# What needs to be done:
Within the records below, find each line that holds the string "link", then copy it.

# Records:
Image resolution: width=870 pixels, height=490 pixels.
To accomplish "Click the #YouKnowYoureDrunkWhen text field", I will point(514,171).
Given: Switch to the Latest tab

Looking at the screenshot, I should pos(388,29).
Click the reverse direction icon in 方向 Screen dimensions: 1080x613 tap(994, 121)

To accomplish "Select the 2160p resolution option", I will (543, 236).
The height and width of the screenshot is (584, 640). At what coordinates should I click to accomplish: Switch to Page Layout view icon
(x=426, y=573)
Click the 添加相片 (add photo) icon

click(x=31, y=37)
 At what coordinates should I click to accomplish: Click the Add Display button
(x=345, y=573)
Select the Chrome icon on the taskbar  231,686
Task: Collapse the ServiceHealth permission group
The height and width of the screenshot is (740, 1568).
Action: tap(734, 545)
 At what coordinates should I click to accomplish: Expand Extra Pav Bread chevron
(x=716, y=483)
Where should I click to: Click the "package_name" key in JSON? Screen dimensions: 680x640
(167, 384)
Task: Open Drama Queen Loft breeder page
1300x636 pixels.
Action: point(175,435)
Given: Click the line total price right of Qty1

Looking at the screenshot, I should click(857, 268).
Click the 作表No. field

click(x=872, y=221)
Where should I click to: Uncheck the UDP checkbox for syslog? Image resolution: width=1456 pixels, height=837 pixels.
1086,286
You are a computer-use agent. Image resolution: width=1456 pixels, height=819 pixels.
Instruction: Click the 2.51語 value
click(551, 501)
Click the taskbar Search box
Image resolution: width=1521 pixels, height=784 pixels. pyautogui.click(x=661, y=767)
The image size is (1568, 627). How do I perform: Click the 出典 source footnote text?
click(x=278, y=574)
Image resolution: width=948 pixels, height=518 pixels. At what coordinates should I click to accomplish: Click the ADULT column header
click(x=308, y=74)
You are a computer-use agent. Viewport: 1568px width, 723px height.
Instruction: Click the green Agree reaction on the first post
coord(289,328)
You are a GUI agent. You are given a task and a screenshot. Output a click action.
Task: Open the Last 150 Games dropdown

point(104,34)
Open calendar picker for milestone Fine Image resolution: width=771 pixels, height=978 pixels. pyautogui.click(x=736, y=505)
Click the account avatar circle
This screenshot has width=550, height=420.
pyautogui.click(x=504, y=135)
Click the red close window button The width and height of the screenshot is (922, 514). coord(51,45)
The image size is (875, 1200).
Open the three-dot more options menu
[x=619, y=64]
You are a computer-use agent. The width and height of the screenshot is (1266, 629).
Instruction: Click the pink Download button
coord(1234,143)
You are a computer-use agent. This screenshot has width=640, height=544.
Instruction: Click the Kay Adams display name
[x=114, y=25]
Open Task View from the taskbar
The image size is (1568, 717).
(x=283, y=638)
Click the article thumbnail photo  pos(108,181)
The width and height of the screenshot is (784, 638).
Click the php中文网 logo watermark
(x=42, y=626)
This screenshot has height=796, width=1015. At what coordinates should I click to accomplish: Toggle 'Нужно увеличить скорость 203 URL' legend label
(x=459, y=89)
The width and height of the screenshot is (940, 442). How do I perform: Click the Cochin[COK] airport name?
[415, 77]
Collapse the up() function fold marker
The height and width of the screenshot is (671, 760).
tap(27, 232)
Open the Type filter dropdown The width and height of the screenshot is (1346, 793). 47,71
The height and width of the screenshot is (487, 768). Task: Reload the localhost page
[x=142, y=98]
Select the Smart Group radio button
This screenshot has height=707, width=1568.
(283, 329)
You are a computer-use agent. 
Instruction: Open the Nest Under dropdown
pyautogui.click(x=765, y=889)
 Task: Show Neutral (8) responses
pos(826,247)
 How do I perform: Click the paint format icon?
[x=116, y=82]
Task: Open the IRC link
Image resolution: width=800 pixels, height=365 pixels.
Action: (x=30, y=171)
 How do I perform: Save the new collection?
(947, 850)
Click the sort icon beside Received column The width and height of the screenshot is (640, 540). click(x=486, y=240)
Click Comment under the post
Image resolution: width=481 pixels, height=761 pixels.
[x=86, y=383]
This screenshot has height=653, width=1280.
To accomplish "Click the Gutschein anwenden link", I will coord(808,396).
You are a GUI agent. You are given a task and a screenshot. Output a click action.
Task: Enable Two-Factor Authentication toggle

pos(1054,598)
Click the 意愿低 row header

# Solution to this exercise:
Task: Open the IRC link
To accomplish "Click the Gutschein anwenden link", I will coord(808,396).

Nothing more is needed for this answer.